Work instructions
The lines from the one with "Given: Click the /sbin/service path entry" through the last line below are to be copied exactly; no other lines are to be returned.

[Collected data entries]
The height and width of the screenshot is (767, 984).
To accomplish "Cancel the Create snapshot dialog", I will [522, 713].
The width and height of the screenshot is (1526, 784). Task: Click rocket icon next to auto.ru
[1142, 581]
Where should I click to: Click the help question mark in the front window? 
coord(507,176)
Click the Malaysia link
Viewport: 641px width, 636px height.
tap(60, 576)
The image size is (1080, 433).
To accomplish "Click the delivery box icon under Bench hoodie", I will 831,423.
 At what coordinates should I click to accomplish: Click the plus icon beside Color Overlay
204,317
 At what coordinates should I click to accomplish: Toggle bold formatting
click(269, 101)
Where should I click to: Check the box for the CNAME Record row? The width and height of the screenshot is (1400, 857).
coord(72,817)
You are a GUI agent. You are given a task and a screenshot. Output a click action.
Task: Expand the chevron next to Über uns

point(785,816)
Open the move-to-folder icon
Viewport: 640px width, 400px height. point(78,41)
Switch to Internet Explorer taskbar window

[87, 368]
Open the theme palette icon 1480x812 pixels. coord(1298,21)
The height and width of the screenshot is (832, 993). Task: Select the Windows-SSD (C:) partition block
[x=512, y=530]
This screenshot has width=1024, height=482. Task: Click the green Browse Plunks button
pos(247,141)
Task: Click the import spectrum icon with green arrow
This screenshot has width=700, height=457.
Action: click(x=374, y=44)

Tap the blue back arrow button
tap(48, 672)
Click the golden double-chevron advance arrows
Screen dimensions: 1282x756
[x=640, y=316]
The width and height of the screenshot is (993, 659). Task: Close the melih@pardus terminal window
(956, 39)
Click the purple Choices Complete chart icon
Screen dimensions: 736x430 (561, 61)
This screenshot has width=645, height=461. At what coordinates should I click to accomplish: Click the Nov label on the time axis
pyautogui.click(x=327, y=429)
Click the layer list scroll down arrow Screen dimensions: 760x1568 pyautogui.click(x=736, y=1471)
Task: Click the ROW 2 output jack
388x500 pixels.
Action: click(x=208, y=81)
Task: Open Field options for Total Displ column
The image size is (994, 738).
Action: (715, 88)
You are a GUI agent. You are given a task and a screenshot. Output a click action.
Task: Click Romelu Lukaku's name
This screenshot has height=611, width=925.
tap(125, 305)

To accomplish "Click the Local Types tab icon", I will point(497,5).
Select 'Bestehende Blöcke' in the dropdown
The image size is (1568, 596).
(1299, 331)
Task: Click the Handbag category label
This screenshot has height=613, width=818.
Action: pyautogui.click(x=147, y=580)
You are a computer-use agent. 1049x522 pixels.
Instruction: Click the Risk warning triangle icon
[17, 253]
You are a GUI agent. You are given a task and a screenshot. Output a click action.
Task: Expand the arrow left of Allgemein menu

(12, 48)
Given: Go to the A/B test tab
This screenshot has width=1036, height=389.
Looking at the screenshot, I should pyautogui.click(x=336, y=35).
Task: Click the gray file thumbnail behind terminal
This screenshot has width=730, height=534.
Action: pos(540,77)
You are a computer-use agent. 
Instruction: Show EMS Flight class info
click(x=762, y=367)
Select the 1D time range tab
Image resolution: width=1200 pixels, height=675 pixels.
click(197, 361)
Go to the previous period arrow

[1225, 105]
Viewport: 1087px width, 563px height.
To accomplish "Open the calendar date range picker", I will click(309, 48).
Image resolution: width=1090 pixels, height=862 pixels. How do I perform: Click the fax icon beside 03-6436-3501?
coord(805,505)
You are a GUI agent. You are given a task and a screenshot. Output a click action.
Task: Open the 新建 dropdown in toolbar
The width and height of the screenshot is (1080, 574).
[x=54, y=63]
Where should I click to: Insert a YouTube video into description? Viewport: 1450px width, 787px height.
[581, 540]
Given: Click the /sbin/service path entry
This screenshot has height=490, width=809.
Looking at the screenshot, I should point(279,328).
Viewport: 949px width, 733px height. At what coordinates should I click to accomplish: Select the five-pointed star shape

Exercise answer
Given: Click the /sbin/service path entry
This screenshot has height=490, width=809.
Looking at the screenshot, I should point(279,328).
Viewport: 949px width, 733px height. At what coordinates should I click to accomplish: Select the five-pointed star shape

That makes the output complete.